Friday, March 27, 2009

Lifted from Comments at Washington Monthly

(This started as a comment responding to Hilzoy but grew out of control, so instead of trying to post it there I'll put it here)

You can come up with a scenario to justify even the most exotic loan, particularly if you are a straight out investor. The main problem in my mind was a system that essentially forced real estate investors into fraud.

Because almost all of these products are restricted to owner-occupier borrowers. There is a perfectly good reason for that, traditionally owner-occ are less willing to default and more likely to take actions that preserve the value of the property. So you can't blame the underwriters.

On the other hands the rates for making a commercial loan to buy residential investment property were much higher than an owner-occ loan, enough higher that in many cases you couldn't make your cap rate work, you couldn't get enough cash flow from rent to cover the costs of carrying the loan without tying up all your operating capital.

Not all speculators are flat out gamblers. A lot of people made money buying houses with as little down as possible at the lowest initial rate with the full understanding that exiting the loan in the planned time frame was going to require a new round of financing with associated fees and penalties. For an investor a pre-payment penalty is just part of the cost, in effect it acts exactly like paying points does, it lowers the cost of carrying the loan, with the added advantage of coming at the back end of the total transaction, and hopefully out of the accrued equity.

The only problem is that the loans available that actually make the strategy work are technically and legally not available to the investor no matter how well capitalized he is. There is money just sitting on the table ready to pick up if you can just get someone to write you a loan. And there are or were plenty of lenders ready, willing and able to write you that loan. If you qualified for owner-occupied.

The result was predictable, real estate investors took out whole series of 'owner-occ' loans and often on multiple properties. And yes often with really exotic loan products that make about zero sense for an actual owner-occupier but work for the investor.

Sure it was fraud but in a rising market mostly though not totally a benign fraud. And absent a total freeze-up in credit there was always a way to exit even if appreciation didn't come in the way you expected, because you only lose money on the last round, and maybe not then.

But we had a total freeze-up in credit. And everyone got locked in benigh and malign fraudsters alike. Because Wall Street panicked.

Certainly there was a lot of predatory lending going on, and some people at Countrywide and Washington Mutual are right to be concerned about fooling ACTUAL owner-occupiers into buying houses too big and with too ridiculous terms for what they could afford. Some people need to do some serious jail time.

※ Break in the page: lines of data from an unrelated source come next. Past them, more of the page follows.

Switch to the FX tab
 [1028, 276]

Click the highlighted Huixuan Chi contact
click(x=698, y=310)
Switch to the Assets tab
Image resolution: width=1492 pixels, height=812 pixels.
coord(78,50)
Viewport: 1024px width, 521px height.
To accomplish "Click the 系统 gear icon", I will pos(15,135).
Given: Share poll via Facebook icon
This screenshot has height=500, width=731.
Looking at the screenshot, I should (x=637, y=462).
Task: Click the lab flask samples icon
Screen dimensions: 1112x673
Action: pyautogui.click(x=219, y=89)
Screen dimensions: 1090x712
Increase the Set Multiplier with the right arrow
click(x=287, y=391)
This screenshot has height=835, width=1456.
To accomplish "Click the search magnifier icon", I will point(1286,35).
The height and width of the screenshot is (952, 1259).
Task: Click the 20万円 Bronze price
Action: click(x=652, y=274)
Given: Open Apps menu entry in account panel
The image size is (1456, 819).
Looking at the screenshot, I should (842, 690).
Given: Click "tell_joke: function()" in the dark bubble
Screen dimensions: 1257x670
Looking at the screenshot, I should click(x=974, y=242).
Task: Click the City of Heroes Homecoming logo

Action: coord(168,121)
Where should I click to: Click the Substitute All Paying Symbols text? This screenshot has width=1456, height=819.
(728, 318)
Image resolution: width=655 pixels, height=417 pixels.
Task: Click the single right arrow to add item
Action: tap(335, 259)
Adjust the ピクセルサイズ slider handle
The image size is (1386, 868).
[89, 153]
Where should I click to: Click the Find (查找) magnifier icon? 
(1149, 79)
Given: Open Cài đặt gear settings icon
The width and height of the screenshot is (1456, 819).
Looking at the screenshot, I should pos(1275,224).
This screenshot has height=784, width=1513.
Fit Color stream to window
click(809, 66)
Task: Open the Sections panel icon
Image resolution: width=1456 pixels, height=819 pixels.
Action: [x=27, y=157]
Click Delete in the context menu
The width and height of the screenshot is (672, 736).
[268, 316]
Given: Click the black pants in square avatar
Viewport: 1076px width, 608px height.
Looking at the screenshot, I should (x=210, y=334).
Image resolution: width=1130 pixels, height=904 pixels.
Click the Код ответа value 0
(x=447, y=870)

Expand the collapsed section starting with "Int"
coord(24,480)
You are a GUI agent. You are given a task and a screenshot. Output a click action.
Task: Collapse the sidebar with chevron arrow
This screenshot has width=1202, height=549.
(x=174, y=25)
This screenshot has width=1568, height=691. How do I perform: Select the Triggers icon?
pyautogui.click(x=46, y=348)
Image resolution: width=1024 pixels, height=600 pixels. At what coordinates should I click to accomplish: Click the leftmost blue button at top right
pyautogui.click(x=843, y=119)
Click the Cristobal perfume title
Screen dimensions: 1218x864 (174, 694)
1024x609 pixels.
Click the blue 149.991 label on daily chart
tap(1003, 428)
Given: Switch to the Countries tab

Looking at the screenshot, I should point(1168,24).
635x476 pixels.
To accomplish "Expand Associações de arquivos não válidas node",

On the other hand a lot of people were just trying to make a buck buying rentals, managing those rentals for a period of time, and then selling them to a new investor. And a lot of other people were interested to selling those people loans that would pass muster with the underwriter which might require a friendly appraiser. And a certification that you actually planned to live in the house. Oops that was the catch, the obstacle that kept all parties, the seller, the buyer/investor, the lender, the appraiser, the escrow agent from sealing the deal. And people simply agreed to blink.

One last thing. There is some talk about 'liar loans', that is 'stated income/stated assets'. And a lot of this was straight out predation by lenders who might be acting without the knowledge of borrowers, while some of it was people who just wanted more house than they could realistically afford. But not all of it. Because the reason some of our clients and some of our company investments were funded by 'stated/stated' loans with a higher rate than a conventional loan was because ACTUAL assets and ACTUAL income was TOO HIGH to realistically qualify for an owner-occ loan on that particular property. If we had a wealthy out of state investor who wanted to pick up some property for us to manage it would have been kind of difficult to explain why he wanted to relocate from his mansion outside Philly to a three bedroom two bath rambler in a working class neighborhood.

My ex-company was providing a reasonable public service for a reasonable profit. We never to my knowledge put someone in a house they couldn't afford and we were a pretty decent landlord for the multiple properties we managed on our behalf and those of our investors. But in a system where the only way to get a reasonably priced loan for residential investment property is to claim you are an owner-occupier and where there is literally no one tasked to actually check, well investors are going to take the loan.